Repeat nothing but the lines below running from the one containing "You are a computer-use agent. 1920x1080" to the one containing "Task: Click the Home icon in the top bar". Keep both end lines.

::::::

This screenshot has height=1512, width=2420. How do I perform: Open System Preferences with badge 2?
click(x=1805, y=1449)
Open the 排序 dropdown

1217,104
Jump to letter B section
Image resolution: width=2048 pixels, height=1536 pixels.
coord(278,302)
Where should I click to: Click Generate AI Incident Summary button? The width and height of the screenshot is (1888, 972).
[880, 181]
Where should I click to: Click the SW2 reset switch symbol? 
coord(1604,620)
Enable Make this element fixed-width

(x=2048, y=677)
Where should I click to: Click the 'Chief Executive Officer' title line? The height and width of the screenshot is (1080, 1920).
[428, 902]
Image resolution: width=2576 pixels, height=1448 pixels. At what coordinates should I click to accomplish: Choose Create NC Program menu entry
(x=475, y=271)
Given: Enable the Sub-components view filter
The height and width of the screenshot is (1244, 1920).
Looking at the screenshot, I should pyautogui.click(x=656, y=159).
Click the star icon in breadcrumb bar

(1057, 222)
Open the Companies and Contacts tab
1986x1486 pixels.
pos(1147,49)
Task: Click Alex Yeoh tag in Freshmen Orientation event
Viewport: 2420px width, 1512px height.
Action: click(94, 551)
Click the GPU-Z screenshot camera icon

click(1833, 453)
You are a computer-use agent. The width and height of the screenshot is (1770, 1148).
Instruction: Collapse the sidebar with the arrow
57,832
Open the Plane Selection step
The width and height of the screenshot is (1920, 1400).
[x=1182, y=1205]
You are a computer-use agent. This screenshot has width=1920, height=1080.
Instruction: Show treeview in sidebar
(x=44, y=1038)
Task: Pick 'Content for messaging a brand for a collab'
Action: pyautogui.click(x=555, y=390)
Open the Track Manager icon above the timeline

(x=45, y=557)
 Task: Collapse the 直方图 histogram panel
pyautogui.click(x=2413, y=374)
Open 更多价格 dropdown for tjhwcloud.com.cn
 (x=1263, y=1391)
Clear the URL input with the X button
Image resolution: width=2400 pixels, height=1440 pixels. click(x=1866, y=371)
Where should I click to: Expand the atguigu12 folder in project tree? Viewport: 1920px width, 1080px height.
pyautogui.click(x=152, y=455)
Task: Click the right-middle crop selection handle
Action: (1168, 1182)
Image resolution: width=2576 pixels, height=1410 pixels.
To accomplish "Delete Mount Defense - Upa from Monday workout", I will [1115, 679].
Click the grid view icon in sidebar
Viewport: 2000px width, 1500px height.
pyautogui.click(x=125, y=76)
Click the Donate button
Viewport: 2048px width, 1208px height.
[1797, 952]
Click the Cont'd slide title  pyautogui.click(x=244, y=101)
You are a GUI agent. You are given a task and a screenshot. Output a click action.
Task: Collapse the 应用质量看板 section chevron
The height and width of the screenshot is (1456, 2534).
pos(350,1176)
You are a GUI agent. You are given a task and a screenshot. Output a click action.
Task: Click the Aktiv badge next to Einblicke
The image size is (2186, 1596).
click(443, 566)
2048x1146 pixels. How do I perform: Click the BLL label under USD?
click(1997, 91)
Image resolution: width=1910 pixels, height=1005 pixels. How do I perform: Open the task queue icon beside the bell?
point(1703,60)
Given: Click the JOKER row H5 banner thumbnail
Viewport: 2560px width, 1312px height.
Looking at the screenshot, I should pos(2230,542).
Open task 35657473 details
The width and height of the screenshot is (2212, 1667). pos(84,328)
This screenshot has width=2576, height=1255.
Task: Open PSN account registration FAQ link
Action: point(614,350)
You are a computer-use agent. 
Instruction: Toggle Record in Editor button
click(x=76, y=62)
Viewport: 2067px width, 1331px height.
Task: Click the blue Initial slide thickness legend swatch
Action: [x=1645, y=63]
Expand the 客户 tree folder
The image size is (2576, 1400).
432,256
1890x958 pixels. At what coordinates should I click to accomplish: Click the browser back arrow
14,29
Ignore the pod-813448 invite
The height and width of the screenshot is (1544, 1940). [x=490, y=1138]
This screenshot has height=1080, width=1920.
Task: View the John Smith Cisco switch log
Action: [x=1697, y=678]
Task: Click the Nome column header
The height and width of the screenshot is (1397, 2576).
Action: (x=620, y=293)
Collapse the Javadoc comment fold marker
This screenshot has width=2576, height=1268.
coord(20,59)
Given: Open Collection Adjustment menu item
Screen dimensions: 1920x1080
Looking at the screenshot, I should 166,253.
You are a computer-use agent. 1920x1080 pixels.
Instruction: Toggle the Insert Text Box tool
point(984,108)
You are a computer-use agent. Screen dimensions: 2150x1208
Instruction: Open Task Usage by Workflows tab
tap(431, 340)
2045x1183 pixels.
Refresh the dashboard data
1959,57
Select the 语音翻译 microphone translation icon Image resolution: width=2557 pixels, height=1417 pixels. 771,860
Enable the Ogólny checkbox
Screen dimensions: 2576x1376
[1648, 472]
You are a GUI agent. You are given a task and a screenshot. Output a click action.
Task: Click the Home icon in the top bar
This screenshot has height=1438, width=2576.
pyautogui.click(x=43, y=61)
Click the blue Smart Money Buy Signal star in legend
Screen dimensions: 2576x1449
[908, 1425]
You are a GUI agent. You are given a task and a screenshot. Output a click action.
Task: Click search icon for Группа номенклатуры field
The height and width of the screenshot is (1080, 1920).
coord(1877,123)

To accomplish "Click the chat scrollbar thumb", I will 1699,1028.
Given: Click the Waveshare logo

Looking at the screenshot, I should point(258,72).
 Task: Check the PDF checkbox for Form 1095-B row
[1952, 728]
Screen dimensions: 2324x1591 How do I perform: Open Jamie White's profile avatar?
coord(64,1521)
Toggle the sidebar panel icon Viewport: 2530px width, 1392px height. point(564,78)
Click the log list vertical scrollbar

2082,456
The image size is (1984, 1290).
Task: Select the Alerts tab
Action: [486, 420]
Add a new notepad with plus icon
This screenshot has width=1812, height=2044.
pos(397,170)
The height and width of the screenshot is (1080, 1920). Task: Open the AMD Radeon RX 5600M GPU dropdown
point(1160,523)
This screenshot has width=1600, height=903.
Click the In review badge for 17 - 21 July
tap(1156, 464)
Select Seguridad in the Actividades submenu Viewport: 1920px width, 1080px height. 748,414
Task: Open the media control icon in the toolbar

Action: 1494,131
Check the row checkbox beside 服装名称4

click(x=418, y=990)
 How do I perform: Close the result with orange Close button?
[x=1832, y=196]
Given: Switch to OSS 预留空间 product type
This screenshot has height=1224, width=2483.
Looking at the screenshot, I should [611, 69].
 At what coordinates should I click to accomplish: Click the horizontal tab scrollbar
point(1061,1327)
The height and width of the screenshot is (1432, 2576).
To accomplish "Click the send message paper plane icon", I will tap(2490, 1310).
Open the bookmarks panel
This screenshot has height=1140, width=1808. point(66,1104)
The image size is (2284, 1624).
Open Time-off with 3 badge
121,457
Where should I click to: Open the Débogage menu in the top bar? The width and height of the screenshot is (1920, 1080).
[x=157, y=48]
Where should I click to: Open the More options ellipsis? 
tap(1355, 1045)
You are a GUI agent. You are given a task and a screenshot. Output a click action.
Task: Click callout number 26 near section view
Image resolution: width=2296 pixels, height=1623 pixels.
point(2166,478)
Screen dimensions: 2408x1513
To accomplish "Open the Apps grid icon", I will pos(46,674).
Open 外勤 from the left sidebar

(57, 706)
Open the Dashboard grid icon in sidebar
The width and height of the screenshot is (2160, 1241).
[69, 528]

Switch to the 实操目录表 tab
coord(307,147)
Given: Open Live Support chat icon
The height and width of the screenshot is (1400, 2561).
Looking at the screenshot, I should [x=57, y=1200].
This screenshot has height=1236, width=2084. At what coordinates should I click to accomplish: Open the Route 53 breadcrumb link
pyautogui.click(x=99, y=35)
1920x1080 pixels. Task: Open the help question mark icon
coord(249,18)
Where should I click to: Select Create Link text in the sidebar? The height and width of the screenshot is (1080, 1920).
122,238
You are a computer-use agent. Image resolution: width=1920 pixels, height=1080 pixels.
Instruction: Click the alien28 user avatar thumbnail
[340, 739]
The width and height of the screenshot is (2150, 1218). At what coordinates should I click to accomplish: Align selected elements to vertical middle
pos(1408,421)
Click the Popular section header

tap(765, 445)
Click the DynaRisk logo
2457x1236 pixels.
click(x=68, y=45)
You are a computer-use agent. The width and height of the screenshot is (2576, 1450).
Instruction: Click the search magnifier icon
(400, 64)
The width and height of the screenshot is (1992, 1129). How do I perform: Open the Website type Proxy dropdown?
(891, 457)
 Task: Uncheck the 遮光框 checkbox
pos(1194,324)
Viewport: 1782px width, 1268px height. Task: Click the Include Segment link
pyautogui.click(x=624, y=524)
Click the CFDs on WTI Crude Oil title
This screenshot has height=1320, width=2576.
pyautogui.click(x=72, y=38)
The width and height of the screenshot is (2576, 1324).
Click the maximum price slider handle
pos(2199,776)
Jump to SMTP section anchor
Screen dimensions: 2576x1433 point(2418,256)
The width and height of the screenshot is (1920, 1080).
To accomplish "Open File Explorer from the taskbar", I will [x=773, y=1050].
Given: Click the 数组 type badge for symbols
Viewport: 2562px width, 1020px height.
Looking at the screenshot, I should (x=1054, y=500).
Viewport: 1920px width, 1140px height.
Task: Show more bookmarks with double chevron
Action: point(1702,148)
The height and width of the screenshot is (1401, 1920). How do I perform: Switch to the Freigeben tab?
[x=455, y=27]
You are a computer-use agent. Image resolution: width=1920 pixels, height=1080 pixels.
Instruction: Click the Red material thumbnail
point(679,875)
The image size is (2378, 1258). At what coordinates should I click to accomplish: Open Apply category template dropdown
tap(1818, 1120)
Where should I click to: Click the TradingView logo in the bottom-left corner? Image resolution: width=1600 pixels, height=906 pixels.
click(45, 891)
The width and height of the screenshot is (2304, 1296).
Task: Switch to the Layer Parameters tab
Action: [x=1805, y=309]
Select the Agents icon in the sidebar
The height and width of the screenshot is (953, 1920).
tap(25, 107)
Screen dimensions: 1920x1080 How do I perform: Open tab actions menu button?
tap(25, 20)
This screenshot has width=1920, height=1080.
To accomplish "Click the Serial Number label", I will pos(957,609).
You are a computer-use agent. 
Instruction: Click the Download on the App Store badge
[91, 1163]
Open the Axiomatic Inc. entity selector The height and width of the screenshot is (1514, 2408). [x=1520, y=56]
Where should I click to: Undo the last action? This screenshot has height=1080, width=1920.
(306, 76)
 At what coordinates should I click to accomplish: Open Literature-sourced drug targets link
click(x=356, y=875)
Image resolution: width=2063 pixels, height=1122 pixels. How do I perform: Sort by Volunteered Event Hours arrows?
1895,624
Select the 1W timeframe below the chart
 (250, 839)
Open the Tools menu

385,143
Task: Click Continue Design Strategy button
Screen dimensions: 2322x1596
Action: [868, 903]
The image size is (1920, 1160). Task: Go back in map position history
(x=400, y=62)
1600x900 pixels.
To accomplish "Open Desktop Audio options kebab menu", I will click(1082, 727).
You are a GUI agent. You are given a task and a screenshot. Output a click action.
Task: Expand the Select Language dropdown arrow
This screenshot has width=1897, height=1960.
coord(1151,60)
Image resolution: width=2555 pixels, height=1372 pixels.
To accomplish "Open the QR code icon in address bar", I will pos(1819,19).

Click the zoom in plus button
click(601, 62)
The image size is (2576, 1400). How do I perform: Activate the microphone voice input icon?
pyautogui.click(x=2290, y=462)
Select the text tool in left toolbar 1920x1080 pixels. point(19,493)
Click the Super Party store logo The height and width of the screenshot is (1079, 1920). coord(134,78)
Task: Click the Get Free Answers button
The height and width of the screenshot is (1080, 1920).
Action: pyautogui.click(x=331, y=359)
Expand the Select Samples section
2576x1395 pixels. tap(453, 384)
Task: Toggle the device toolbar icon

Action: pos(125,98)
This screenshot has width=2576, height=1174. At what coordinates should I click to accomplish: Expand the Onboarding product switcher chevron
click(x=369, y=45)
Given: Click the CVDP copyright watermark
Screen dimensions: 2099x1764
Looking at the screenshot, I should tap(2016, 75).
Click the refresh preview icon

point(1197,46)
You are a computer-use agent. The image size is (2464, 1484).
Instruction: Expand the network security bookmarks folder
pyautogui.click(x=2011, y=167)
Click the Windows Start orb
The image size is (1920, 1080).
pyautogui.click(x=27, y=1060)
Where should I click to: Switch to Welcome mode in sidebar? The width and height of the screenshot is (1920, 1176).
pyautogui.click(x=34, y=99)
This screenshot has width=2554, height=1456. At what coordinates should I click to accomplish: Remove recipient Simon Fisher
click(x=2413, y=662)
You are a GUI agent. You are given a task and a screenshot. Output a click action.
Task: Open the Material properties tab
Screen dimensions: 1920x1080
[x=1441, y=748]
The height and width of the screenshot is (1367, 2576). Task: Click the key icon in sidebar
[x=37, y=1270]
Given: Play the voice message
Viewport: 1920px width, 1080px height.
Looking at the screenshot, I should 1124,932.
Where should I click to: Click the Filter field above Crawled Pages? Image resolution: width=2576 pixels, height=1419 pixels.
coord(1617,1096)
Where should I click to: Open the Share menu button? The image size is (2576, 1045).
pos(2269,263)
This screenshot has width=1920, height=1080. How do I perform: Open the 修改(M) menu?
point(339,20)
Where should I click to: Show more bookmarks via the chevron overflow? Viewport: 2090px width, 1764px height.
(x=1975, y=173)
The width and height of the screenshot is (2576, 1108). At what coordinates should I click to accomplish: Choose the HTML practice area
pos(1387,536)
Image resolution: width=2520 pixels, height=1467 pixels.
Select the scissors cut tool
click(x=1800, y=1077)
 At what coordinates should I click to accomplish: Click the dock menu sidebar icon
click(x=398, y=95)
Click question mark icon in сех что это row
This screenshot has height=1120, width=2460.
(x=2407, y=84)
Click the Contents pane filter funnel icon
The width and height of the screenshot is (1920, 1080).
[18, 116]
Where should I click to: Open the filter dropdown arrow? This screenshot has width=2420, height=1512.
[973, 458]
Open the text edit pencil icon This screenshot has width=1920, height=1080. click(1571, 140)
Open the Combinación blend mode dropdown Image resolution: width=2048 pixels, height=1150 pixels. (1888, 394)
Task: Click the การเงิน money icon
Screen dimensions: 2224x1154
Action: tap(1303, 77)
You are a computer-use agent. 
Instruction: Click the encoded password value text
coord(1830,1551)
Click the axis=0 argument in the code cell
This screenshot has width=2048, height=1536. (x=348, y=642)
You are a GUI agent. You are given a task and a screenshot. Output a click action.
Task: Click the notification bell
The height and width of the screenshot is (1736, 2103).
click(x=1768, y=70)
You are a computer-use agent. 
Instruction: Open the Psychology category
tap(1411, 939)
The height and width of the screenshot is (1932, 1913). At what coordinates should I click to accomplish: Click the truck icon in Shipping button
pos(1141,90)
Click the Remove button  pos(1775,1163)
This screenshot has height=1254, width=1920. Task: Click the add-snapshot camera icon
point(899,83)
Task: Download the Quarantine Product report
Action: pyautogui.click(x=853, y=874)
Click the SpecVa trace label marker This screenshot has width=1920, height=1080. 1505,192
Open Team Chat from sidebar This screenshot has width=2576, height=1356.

::::::

■ RESPONSE BOX:
You are a computer-use agent. 1920x1080 pixels.
Instruction: Toggle the Insert Text Box tool
point(984,108)
You are a computer-use agent. Screen dimensions: 2150x1208
Instruction: Open Task Usage by Workflows tab
tap(431, 340)
2045x1183 pixels.
Refresh the dashboard data
1959,57
Select the 语音翻译 microphone translation icon Image resolution: width=2557 pixels, height=1417 pixels. 771,860
Enable the Ogólny checkbox
Screen dimensions: 2576x1376
[1648, 472]
You are a GUI agent. You are given a task and a screenshot. Output a click action.
Task: Click the Home icon in the top bar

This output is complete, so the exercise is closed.